→ What you have to do: Repeat every row below word for word, from the first to the last, without changing anything.

-- Start of Records for this exercise --

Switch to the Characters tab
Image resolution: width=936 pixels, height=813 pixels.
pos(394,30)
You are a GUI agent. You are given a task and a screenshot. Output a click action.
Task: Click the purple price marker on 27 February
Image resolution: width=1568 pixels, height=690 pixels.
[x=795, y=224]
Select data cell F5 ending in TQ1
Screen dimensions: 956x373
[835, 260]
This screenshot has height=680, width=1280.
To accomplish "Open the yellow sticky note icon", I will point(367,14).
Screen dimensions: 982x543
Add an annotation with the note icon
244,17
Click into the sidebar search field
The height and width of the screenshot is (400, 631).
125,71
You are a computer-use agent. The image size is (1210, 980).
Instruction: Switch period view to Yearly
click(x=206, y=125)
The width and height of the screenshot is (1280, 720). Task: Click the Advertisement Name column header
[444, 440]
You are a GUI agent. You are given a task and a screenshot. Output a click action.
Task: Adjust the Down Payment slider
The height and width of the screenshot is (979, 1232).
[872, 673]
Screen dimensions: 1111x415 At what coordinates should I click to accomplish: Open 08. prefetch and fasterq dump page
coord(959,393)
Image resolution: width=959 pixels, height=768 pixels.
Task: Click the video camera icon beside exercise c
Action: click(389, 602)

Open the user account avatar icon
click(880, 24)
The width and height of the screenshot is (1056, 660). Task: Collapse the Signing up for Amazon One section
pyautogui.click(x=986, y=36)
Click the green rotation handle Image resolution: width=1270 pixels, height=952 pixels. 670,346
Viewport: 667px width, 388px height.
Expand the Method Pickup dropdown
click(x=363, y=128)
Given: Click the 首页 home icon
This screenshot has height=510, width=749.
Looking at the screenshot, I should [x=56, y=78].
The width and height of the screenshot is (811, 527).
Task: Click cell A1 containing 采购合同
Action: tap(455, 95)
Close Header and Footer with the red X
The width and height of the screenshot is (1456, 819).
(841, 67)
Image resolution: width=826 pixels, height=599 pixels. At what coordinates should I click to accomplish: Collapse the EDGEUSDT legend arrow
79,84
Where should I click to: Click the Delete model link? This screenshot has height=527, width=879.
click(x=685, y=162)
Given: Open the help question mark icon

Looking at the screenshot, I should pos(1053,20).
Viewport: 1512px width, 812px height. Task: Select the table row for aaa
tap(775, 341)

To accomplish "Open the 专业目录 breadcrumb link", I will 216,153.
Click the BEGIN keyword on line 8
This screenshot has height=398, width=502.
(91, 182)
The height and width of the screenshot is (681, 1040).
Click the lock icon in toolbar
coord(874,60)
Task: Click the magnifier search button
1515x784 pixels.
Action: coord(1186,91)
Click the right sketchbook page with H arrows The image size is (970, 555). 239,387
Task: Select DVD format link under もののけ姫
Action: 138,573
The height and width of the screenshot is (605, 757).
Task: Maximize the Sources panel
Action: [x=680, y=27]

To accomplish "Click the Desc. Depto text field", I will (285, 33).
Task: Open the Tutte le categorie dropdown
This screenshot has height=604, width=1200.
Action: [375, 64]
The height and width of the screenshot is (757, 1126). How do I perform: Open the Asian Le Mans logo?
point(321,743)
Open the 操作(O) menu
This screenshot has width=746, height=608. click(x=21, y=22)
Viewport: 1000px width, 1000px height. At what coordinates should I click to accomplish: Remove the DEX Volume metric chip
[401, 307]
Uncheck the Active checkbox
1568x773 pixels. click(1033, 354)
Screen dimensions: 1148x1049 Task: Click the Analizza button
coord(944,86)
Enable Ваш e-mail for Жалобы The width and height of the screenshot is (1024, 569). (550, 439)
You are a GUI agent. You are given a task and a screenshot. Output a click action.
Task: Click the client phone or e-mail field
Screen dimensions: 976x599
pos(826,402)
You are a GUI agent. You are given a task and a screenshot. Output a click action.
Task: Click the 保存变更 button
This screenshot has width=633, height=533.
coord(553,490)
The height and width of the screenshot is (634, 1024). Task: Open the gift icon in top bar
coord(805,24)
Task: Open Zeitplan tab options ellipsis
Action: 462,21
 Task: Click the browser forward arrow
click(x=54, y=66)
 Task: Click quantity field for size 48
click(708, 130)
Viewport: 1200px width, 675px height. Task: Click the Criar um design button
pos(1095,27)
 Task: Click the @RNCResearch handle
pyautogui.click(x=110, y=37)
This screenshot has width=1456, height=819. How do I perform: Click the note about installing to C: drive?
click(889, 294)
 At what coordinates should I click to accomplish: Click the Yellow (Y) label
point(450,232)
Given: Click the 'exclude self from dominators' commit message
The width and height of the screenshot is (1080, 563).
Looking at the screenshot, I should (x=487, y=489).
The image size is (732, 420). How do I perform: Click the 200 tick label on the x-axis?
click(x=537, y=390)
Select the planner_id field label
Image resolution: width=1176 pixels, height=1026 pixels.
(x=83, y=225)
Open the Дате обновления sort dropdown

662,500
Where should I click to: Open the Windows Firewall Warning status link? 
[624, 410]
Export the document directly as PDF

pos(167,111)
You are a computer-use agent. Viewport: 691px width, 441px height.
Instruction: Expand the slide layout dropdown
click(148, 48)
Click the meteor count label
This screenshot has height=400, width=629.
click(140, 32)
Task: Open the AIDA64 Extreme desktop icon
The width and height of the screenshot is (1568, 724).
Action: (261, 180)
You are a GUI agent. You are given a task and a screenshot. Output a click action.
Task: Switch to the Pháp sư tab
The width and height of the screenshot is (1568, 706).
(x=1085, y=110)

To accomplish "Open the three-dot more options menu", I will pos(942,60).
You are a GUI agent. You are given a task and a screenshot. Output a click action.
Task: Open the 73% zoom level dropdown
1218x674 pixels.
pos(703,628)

-- End of Records for this exercise --

→ Written response:
Switch to the Characters tab
Image resolution: width=936 pixels, height=813 pixels.
pos(394,30)
You are a GUI agent. You are given a task and a screenshot. Output a click action.
Task: Click the purple price marker on 27 February
Image resolution: width=1568 pixels, height=690 pixels.
[x=795, y=224]
Select data cell F5 ending in TQ1
Screen dimensions: 956x373
[835, 260]
This screenshot has height=680, width=1280.
To accomplish "Open the yellow sticky note icon", I will point(367,14).
Screen dimensions: 982x543
Add an annotation with the note icon
244,17
Click into the sidebar search field
The height and width of the screenshot is (400, 631).
125,71
You are a computer-use agent. The image size is (1210, 980).
Instruction: Switch period view to Yearly
click(x=206, y=125)
The width and height of the screenshot is (1280, 720). Task: Click the Advertisement Name column header
[444, 440]
You are a GUI agent. You are given a task and a screenshot. Output a click action.
Task: Adjust the Down Payment slider
The height and width of the screenshot is (979, 1232).
[872, 673]
Screen dimensions: 1111x415 At what coordinates should I click to accomplish: Open 08. prefetch and fasterq dump page
coord(959,393)
Image resolution: width=959 pixels, height=768 pixels.
Task: Click the video camera icon beside exercise c
Action: click(389, 602)

Open the user account avatar icon
click(880, 24)
The width and height of the screenshot is (1056, 660). Task: Collapse the Signing up for Amazon One section
pyautogui.click(x=986, y=36)
Click the green rotation handle Image resolution: width=1270 pixels, height=952 pixels. 670,346
Viewport: 667px width, 388px height.
Expand the Method Pickup dropdown
click(x=363, y=128)
Given: Click the 首页 home icon
This screenshot has height=510, width=749.
Looking at the screenshot, I should [x=56, y=78].
The width and height of the screenshot is (811, 527).
Task: Click cell A1 containing 采购合同
Action: tap(455, 95)
Close Header and Footer with the red X
The width and height of the screenshot is (1456, 819).
(841, 67)
Image resolution: width=826 pixels, height=599 pixels. At what coordinates should I click to accomplish: Collapse the EDGEUSDT legend arrow
79,84
Where should I click to: Click the Delete model link? This screenshot has height=527, width=879.
click(x=685, y=162)
Given: Open the help question mark icon

Looking at the screenshot, I should pos(1053,20).
Viewport: 1512px width, 812px height. Task: Select the table row for aaa
tap(775, 341)

To accomplish "Open the 专业目录 breadcrumb link", I will 216,153.
Click the BEGIN keyword on line 8
This screenshot has height=398, width=502.
(91, 182)
The height and width of the screenshot is (681, 1040).
Click the lock icon in toolbar
coord(874,60)
Task: Click the magnifier search button
1515x784 pixels.
Action: coord(1186,91)
Click the right sketchbook page with H arrows The image size is (970, 555). 239,387
Task: Select DVD format link under もののけ姫
Action: 138,573
The height and width of the screenshot is (605, 757).
Task: Maximize the Sources panel
Action: [x=680, y=27]

To accomplish "Click the Desc. Depto text field", I will (285, 33).
Task: Open the Tutte le categorie dropdown
This screenshot has height=604, width=1200.
Action: [375, 64]
The height and width of the screenshot is (757, 1126). How do I perform: Open the Asian Le Mans logo?
point(321,743)
Open the 操作(O) menu
This screenshot has width=746, height=608. click(x=21, y=22)
Viewport: 1000px width, 1000px height. At what coordinates should I click to accomplish: Remove the DEX Volume metric chip
[401, 307]
Uncheck the Active checkbox
1568x773 pixels. click(1033, 354)
Screen dimensions: 1148x1049 Task: Click the Analizza button
coord(944,86)
Enable Ваш e-mail for Жалобы The width and height of the screenshot is (1024, 569). (550, 439)
You are a GUI agent. You are given a task and a screenshot. Output a click action.
Task: Click the client phone or e-mail field
Screen dimensions: 976x599
pos(826,402)
You are a GUI agent. You are given a task and a screenshot. Output a click action.
Task: Click the 保存变更 button
This screenshot has width=633, height=533.
coord(553,490)
The height and width of the screenshot is (634, 1024). Task: Open the gift icon in top bar
coord(805,24)
Task: Open Zeitplan tab options ellipsis
Action: 462,21
 Task: Click the browser forward arrow
click(x=54, y=66)
 Task: Click quantity field for size 48
click(708, 130)
Viewport: 1200px width, 675px height. Task: Click the Criar um design button
pos(1095,27)
 Task: Click the @RNCResearch handle
pyautogui.click(x=110, y=37)
This screenshot has width=1456, height=819. How do I perform: Click the note about installing to C: drive?
click(889, 294)
 At what coordinates should I click to accomplish: Click the Yellow (Y) label
point(450,232)
Given: Click the 'exclude self from dominators' commit message
The width and height of the screenshot is (1080, 563).
Looking at the screenshot, I should (x=487, y=489).
The image size is (732, 420). How do I perform: Click the 200 tick label on the x-axis?
click(x=537, y=390)
Select the planner_id field label
Image resolution: width=1176 pixels, height=1026 pixels.
(x=83, y=225)
Open the Дате обновления sort dropdown

662,500
Where should I click to: Open the Windows Firewall Warning status link? 
[624, 410]
Export the document directly as PDF

pos(167,111)
You are a computer-use agent. Viewport: 691px width, 441px height.
Instruction: Expand the slide layout dropdown
click(148, 48)
Click the meteor count label
This screenshot has height=400, width=629.
click(140, 32)
Task: Open the AIDA64 Extreme desktop icon
The width and height of the screenshot is (1568, 724).
Action: (261, 180)
You are a GUI agent. You are given a task and a screenshot. Output a click action.
Task: Switch to the Pháp sư tab
The width and height of the screenshot is (1568, 706).
(x=1085, y=110)

To accomplish "Open the three-dot more options menu", I will pos(942,60).
You are a GUI agent. You are given a task and a screenshot. Output a click action.
Task: Open the 73% zoom level dropdown
1218x674 pixels.
pos(703,628)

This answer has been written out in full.